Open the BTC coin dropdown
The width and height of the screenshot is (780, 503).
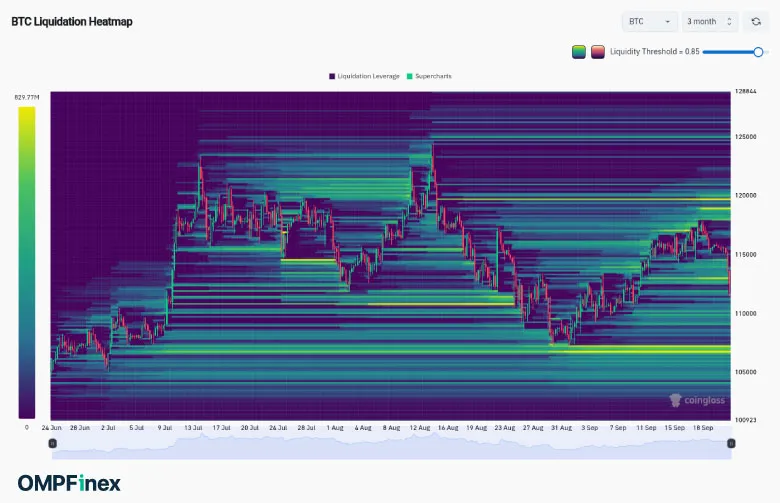[648, 21]
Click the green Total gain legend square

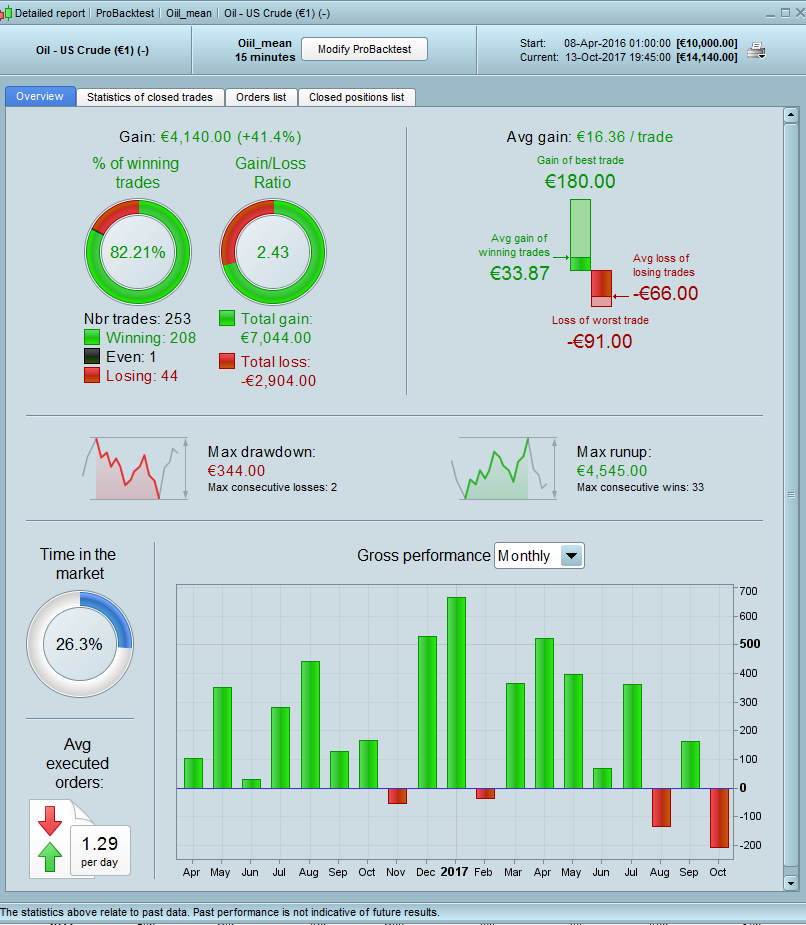tap(227, 319)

[TASK REQUIREMENTS]: Word for word, repeat all the data, but not its images.

[RESPONSE]:
Open the BTC coin dropdown
The width and height of the screenshot is (780, 503).
[648, 21]
Click the green Total gain legend square

tap(227, 319)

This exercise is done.